I'm wondering if one of the data ready toggles isn't being handled incorrectly, and the expected and actual sense of the line get out of sync. This would cause exactly the kind of issue we are seeing. This theory should be testable, to see whether after the problem occurs, it can be flipped back off again by continuing to attempt to trigger it.

Well, I ended up making a new bistream with the toggle handling reworked instead after I looked through the code for probable causes.  The toggle was only being updated when the slow_devices module was actively waiting for RAM reads. Thus if a read finished after the slow_devices module gave up waiting, as soon as it would schedule the next read, it would think the result was immediately valid, and thus would be returning the result of the previous read.  In other words, this was indeed a bug of the type I had suspected.

With that change, some errors are still occurring, but when they do, it goes back to reading values correctly after. The read timeouts were set quite low -- possibly too low for HyperRAM, and even possibly for the SDRAM as well.
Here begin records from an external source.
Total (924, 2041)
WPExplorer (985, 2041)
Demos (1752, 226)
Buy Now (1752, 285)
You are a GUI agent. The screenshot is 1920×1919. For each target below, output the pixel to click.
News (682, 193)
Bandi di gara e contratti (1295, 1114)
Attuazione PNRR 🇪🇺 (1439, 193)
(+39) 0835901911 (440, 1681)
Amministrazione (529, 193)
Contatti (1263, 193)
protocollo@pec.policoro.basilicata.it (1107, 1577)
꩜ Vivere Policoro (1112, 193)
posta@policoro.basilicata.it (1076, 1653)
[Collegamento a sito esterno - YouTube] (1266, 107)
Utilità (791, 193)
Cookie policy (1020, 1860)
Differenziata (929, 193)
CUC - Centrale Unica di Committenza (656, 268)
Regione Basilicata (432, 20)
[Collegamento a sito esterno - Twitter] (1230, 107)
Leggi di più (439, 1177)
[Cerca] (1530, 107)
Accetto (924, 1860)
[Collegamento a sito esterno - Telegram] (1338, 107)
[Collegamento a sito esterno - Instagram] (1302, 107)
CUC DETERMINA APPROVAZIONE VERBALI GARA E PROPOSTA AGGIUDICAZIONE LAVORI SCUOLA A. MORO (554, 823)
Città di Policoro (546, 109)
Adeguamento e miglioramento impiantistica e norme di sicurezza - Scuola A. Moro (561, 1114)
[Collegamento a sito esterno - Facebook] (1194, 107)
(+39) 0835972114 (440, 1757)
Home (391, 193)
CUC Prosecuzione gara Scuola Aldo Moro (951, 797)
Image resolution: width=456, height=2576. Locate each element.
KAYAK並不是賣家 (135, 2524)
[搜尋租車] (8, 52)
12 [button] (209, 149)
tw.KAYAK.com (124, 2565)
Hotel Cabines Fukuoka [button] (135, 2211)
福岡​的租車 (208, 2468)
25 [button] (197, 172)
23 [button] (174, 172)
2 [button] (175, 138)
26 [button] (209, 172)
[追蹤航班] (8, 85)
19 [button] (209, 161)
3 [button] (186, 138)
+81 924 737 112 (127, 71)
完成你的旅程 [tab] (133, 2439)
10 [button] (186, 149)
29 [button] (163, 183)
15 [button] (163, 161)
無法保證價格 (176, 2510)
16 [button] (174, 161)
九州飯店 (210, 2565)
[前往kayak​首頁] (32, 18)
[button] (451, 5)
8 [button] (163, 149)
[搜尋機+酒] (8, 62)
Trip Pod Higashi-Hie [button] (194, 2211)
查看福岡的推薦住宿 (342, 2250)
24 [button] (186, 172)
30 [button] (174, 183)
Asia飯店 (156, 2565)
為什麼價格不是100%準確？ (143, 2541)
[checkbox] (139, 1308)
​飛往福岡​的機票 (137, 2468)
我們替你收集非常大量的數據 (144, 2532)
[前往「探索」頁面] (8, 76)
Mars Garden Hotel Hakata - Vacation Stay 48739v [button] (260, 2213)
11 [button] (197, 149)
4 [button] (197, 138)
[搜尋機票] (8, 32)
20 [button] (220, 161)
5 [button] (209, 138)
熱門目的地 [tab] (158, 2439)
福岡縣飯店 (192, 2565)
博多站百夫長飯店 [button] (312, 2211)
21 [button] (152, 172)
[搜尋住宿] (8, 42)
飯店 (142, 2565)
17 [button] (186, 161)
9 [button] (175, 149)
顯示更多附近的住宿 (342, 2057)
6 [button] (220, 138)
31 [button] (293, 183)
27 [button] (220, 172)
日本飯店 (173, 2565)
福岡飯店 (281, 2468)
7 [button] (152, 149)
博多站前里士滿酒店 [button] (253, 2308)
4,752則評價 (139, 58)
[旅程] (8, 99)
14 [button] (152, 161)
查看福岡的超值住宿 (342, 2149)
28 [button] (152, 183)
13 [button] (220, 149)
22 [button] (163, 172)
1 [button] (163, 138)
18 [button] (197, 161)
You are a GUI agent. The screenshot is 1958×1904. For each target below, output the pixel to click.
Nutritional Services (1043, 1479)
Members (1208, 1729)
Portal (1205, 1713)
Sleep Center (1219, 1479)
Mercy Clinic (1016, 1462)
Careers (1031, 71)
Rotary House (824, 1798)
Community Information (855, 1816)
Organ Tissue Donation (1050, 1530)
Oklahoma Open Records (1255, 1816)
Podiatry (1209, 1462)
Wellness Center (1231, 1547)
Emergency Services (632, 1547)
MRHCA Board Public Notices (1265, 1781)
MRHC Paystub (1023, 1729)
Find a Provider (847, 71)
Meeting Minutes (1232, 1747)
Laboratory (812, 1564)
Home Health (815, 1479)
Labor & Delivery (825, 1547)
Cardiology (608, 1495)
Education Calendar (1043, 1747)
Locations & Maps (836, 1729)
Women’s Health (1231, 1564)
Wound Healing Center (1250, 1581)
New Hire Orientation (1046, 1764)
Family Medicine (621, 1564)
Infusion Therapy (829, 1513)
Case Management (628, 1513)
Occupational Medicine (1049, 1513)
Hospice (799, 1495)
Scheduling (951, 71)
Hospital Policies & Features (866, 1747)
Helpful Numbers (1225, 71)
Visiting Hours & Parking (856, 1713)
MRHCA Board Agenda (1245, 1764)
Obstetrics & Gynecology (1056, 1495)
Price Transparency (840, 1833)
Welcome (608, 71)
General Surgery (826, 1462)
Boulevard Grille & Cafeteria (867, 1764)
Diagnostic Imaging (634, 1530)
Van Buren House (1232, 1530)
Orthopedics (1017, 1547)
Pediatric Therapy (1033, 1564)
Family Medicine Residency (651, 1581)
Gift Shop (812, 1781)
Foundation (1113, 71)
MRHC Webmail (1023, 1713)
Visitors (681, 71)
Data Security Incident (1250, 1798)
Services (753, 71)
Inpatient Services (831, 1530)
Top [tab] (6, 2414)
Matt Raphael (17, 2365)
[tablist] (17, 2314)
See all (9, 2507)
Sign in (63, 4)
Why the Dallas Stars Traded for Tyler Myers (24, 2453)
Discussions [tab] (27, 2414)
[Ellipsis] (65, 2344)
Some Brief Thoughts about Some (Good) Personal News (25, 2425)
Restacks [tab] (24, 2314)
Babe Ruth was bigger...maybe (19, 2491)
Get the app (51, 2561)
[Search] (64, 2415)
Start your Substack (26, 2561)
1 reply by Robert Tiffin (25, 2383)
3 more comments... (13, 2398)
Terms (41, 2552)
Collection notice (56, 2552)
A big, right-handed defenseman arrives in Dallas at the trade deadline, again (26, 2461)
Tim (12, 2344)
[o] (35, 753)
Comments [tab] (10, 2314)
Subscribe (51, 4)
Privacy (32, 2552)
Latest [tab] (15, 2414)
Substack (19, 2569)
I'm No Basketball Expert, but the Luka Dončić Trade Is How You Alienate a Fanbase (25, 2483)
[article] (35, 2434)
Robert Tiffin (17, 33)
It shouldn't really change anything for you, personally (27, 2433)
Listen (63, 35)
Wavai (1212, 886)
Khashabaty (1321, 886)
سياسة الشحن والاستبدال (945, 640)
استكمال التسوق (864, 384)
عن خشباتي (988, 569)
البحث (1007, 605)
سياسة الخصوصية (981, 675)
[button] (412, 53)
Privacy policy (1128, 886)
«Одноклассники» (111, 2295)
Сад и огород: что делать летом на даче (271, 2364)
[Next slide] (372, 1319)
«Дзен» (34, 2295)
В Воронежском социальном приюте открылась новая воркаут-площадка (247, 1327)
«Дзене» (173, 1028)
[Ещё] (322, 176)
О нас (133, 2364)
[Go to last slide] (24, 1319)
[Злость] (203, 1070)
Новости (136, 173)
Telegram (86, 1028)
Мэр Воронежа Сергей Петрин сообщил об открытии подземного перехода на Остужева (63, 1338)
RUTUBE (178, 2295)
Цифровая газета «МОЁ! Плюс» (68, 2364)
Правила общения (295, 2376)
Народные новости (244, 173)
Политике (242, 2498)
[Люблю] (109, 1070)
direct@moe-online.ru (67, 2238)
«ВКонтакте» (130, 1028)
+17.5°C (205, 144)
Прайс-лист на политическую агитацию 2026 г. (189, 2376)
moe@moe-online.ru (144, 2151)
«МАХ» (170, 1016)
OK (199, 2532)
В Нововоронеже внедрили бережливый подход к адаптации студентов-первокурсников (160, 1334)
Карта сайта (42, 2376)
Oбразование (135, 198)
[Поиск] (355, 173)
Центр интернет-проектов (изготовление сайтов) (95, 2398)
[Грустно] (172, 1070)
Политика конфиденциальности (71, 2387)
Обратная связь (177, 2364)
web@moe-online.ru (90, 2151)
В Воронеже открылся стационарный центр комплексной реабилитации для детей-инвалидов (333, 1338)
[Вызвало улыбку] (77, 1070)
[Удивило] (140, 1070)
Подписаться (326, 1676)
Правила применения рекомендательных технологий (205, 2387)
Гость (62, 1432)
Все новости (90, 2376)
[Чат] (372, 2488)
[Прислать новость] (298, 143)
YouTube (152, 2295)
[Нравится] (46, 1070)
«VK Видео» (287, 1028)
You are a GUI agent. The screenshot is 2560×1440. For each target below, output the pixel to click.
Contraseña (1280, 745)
So I have increased those from 24 to 128 cycles at 81MHz, which should be plenty enough.

And it looks like that combination of fixes has done it!

Now, the SDRAM still has a problem with unreliable initialisation and clock/data line relative timing, which I will need to tackle.  However, that can wait for another day, as the SDRAM itself works fine, and is not required for the MEGA65 core -- I implemented it really only to test it.